È un giallo nel giallo quello che ruota attorno all’impronta numero 33. Secondo i consulenti della procura di Pavia, quella traccia corrisponderebbe in almeno 15 punti alla mano di Andrea Sempio, l’amico di Marco Poggi e oggi unico indagato nel nuovo filone d’inchiesta sull’omicidio di Chiara. Ma quella che sembrava la prova regina, dopo le nuove perizie, potrebbe rivelarsi inutilizzabile: il frammento di intonaco su cui fu repertata non esiste più.
Il pezzo di muro scomparso come nella strage di Erba
Come anticipato dal Tg La7, i legali di Alberto Stasi — condannato in via definitiva a 16 anni — sarebbero pronti a depositare una consulenza autonoma proprio sull’impronta 33, per verificare l’eventuale presenza di tracce biologiche di Sempio. Ma, scrive oggi Il Messaggero, della traccia resta solo un’immagine. Il pezzo di muro da cui venne asportata con un bisturi sterile — sopra il terzo gradino della scala interna dove, il 13 agosto 2007, fu trovato il corpo di Chiara — non è più reperibile. Non si trova né negli archivi della procura di Pavia, né in quelli del Ris di Parma. Una scomparsa che ricorda da vicino il vuoto di reperti nella strage di Erba.
------
_CONSEGNE_.
(1) Secondo il brano sull'impronta 33, per quale motivo quella che sembrava la prova regina potrebbe risultare inutilizzabile?
(2) Prosegui il brano sull'impronta 33 dopo l'ultima frase riportata.

_DATI ESTRATTI_.
------
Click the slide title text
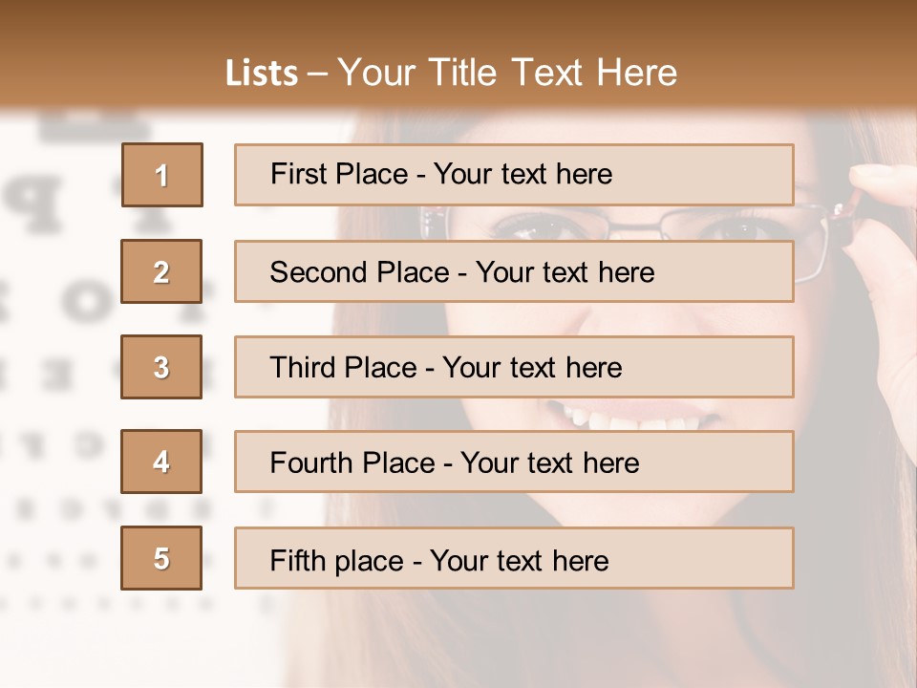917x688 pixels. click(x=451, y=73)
------
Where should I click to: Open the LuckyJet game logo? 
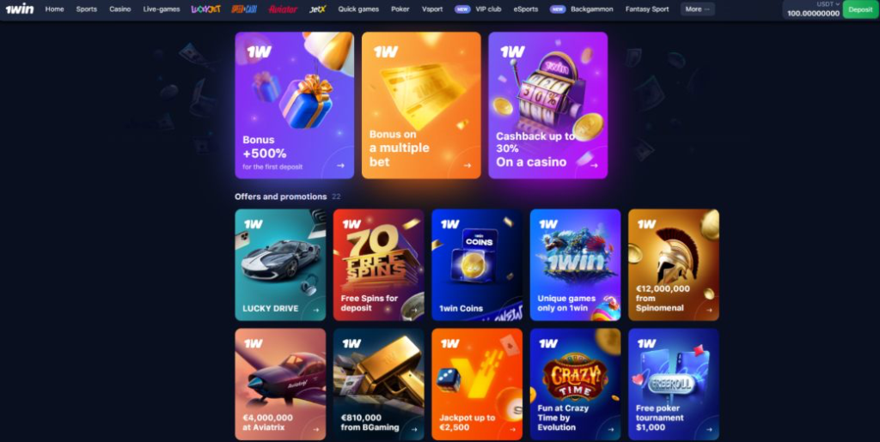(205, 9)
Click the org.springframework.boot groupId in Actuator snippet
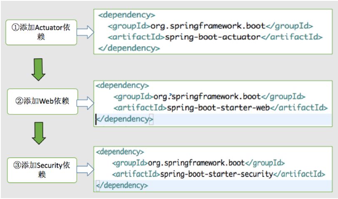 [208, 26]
------
_ESERCIZI SVOLTI_.
(1) Perché il frammento di intonaco su cui fu repertata non esiste più. Della traccia resta solo un'immagine, e il pezzo di muro non si trova né negli archivi della procura di Pavia né in quelli del Ris di Parma.

(2)
Senza reperto nessun esame possibile, neanche del DNA
E senza quel frammento, nessuna analisi potrà mai accertare né la presenza di sangue né un eventuale profilo genetico. Il rischio è che l’udienza del 17 giugno — incidente probatorio davanti al gip per riesaminare alcuni reperti mai analizzati — parta già con un handicap pesantissimo. Senza il corpo del reato, quella che poteva essere la chiave del nuovo impianto accusatorio rischia di restare solo un’ipotesi suggestiva.
L’ex procuratore Venditti: “Prove inservibili e infruttuose”
Sulla vicenda è intervenuto anche Mario Venditti, ex procuratore di Pavia che all’epoca archiviò le indagini su Sempio. Per lui, le nuove prove sono inutilizzabili: “Inservibili e infruttuose”, le definisce il suo legale, l’avvocato Domenico Aiello. In una nota ufficiale si legge:
“Sin da principio, non ha inteso interferire con le diverse indagini di cui a vario titolo si dà conto nella cronaca locale e nazionale, né ha inteso partecipare o alimentare l’incontrollato battage mediatico”.
E ancora: “Ciò non di meno, non è possibile astenersi dal rappresentare il danno illecito che sino ad oggi sta subendo dalla mole di notizie false e prive di ogni riscontro oggettivo”.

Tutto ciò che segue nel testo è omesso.